### WORKING DATA
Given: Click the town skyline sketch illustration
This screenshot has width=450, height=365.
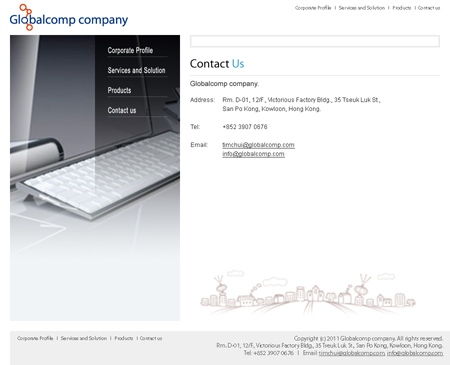Looking at the screenshot, I should pyautogui.click(x=307, y=293).
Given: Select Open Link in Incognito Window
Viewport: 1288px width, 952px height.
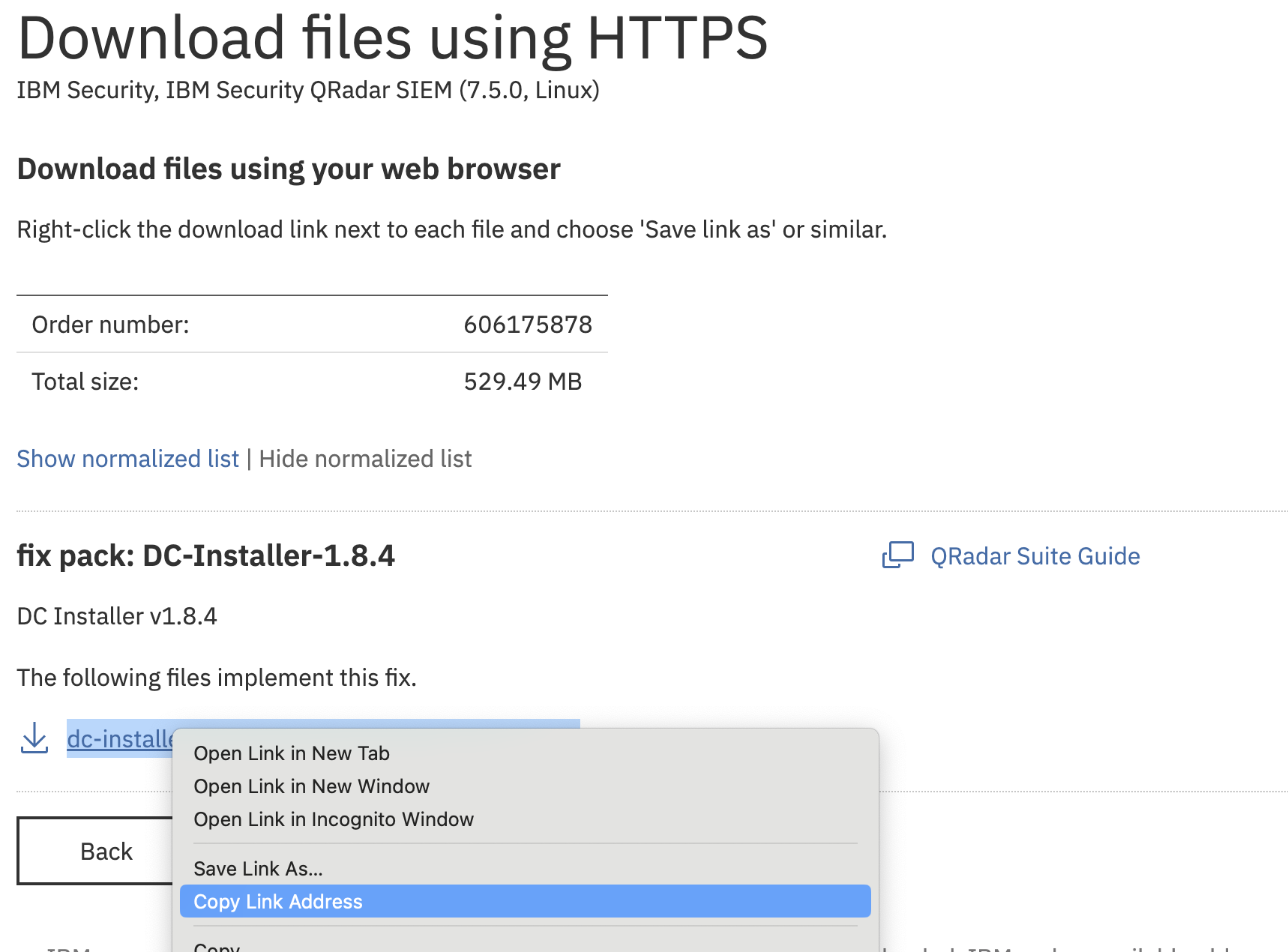Looking at the screenshot, I should pyautogui.click(x=334, y=819).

### TASK OBJECTIVE
Output the records above exactly, leaving out pictures.

### RESULT OF THIS EXERCISE
Given: Click the town skyline sketch illustration
This screenshot has width=450, height=365.
Looking at the screenshot, I should pyautogui.click(x=307, y=293).
Given: Select Open Link in Incognito Window
Viewport: 1288px width, 952px height.
Looking at the screenshot, I should pyautogui.click(x=334, y=819).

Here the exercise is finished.